▸ **Given entries**:
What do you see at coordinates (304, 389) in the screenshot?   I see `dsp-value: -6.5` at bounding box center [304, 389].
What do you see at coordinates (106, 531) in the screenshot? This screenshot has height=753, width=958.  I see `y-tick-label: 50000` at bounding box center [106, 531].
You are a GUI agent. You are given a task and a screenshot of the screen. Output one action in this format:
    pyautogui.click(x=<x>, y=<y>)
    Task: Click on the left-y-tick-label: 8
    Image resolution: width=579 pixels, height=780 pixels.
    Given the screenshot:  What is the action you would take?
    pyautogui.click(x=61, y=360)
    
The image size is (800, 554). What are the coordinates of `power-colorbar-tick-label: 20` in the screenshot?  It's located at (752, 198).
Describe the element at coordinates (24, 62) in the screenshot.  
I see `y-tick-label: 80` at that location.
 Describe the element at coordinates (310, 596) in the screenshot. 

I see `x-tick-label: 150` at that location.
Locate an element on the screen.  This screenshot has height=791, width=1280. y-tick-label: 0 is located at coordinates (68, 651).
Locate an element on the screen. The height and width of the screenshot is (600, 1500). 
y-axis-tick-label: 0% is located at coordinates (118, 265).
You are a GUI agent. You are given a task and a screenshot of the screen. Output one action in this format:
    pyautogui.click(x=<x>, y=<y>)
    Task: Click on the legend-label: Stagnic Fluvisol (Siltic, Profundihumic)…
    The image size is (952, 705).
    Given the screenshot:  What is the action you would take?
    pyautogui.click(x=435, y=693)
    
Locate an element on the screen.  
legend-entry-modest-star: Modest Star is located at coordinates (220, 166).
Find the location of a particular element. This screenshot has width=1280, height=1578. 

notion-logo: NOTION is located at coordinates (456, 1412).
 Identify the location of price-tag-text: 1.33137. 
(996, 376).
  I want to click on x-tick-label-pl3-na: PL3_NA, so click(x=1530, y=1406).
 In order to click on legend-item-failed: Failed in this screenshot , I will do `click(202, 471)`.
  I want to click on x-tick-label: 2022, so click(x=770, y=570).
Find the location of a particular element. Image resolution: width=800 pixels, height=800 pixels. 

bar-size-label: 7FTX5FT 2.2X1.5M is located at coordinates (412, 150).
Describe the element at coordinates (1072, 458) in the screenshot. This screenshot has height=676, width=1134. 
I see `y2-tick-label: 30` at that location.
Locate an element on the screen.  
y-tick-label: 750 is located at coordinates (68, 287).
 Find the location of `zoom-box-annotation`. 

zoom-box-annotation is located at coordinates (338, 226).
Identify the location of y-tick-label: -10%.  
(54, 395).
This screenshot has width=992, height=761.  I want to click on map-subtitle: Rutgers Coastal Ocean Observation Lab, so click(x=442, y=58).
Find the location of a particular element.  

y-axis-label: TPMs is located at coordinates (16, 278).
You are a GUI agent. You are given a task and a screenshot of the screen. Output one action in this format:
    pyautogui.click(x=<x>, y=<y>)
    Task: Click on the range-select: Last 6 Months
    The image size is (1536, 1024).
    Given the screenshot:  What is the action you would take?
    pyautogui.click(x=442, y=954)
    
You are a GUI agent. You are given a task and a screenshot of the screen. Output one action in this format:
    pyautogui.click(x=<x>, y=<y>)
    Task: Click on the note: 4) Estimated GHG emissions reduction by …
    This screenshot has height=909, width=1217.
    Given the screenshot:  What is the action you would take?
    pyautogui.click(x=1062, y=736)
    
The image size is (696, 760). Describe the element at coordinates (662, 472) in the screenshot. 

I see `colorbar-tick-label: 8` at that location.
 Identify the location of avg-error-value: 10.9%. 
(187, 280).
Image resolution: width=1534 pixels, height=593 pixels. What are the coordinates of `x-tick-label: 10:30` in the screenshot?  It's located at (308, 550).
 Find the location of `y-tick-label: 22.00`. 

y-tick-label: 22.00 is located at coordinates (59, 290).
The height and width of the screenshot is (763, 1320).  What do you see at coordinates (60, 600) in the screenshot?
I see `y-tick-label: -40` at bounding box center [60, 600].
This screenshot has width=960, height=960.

▸ **Exercise instructions**: Pull out each line in the records above that contains the string "Find". Case counts.

▸ **Answer to the problem**:
Find the location of a particular element. This screenshot has width=1280, height=1578. 
Find the location of a particular element. Image resolution: width=800 pixels, height=800 pixels. 
 Find the location of `zoom-box-annotation`. 
Find the location of a particular element.  
 Find the location of `y-tick-label: 22.00`. 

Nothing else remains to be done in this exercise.